AIM OF THE EXERCISE>
For this exercise, transcribe all the entries exactly as given and omit the images.

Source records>
——————

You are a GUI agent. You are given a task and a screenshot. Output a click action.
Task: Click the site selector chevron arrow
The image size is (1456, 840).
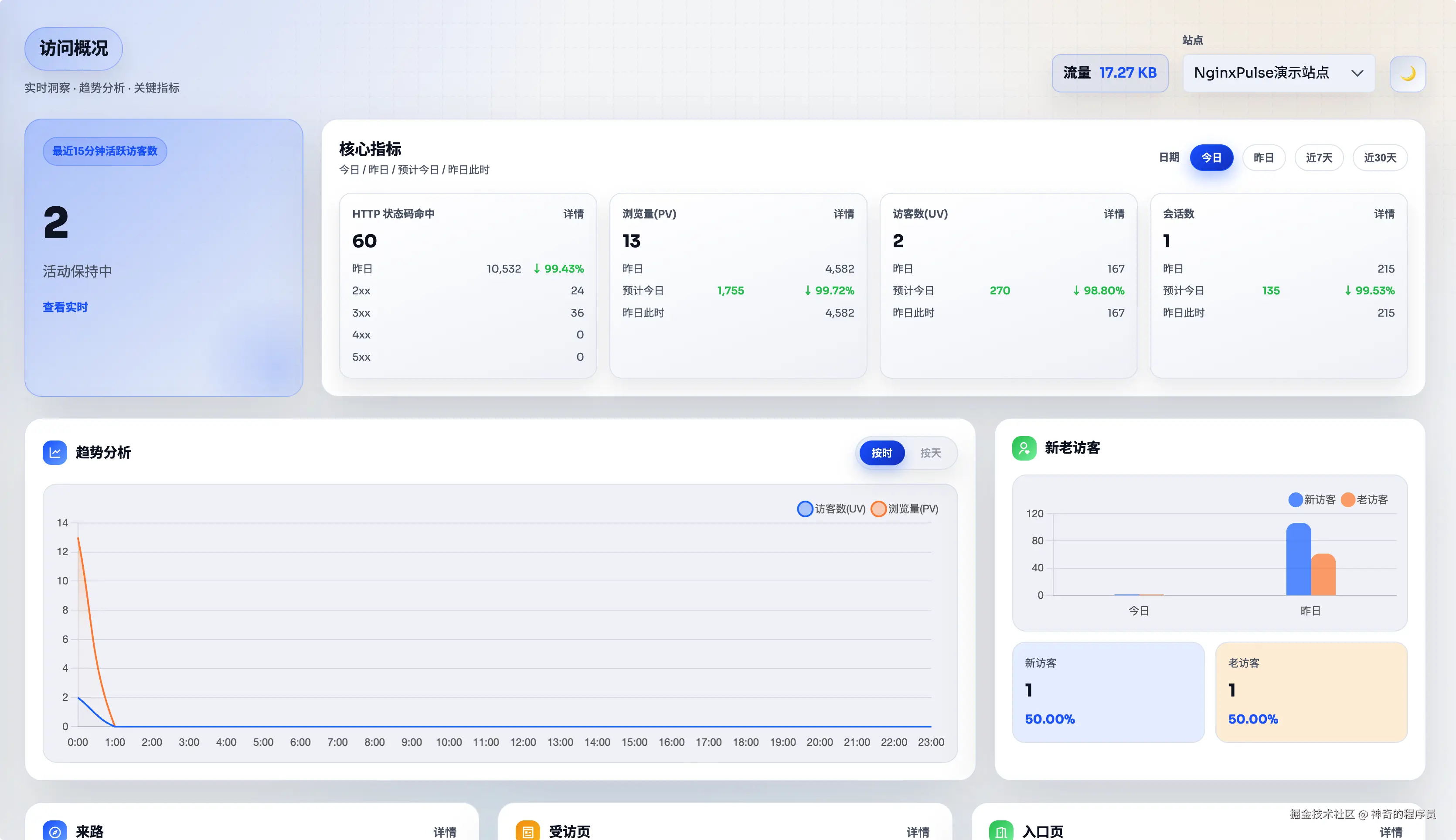[x=1357, y=73]
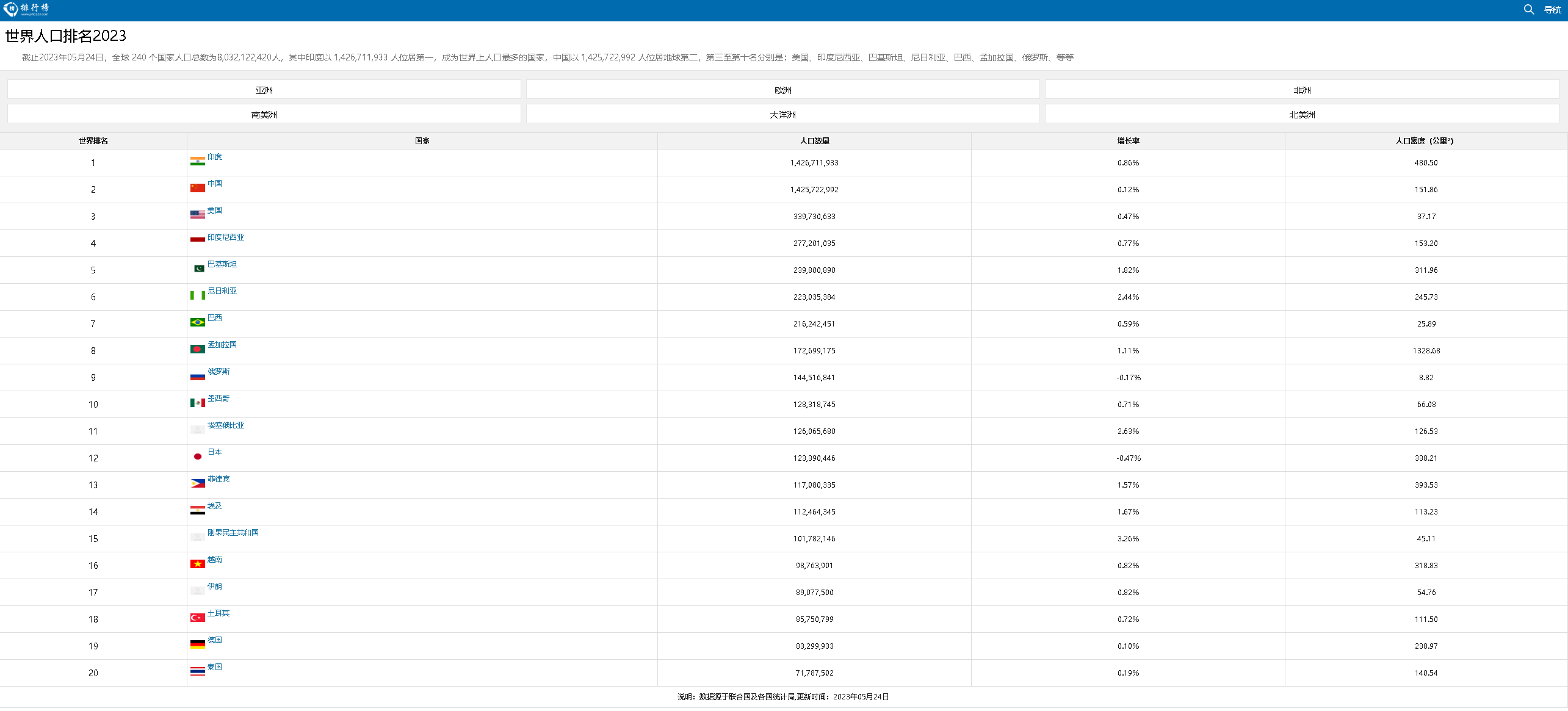Select the 亚洲 continent filter

(264, 90)
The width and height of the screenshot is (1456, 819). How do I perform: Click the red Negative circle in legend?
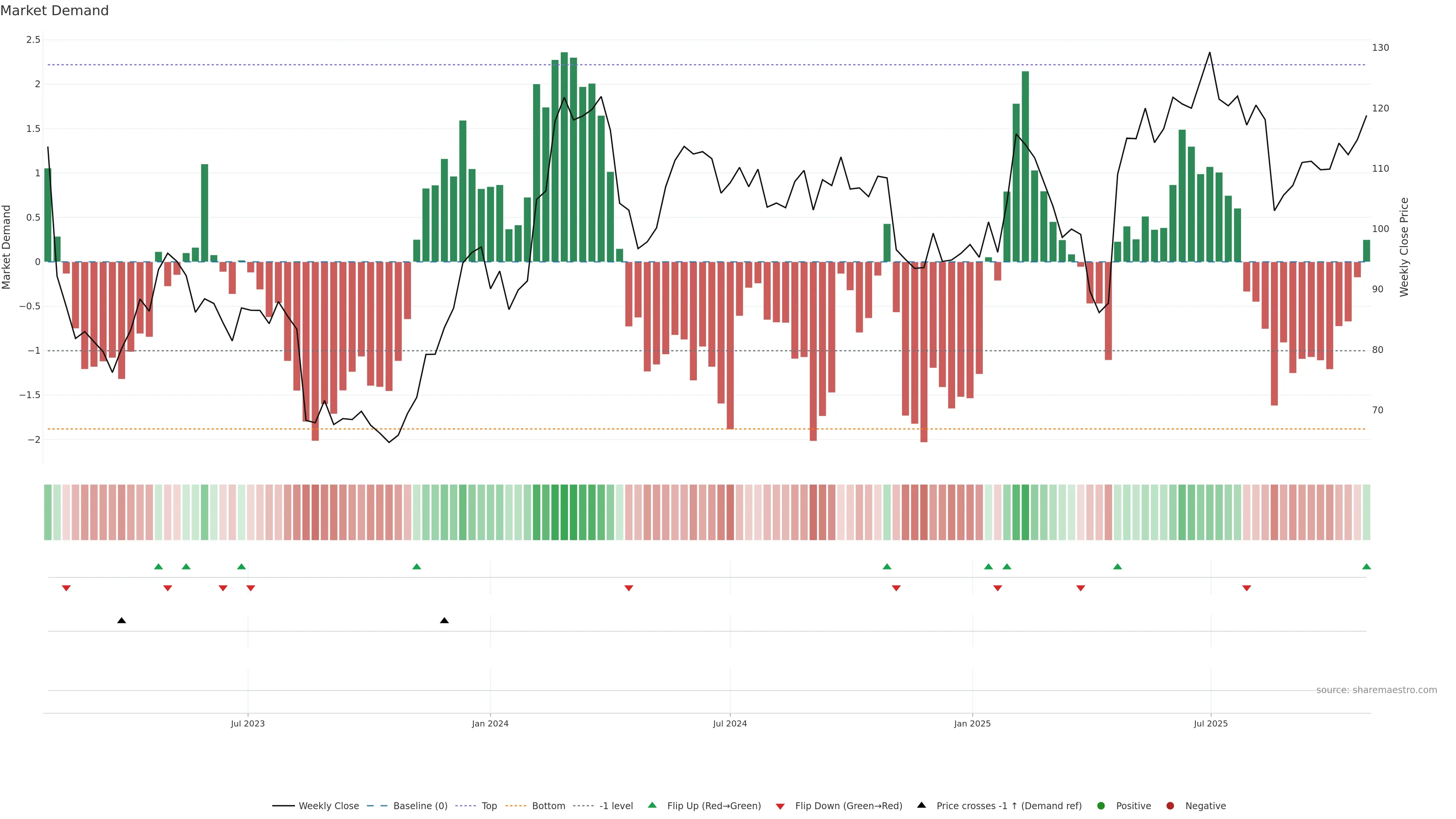tap(1170, 806)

——————

EXERCISE ANSWER>
You are a GUI agent. You are given a task and a screenshot. Output a click action.
Task: Click the site selector chevron arrow
The image size is (1456, 840).
[x=1357, y=73]
Select the 亚洲 continent filter

(264, 90)
The width and height of the screenshot is (1456, 819). How do I perform: Click the red Negative circle in legend?
tap(1170, 806)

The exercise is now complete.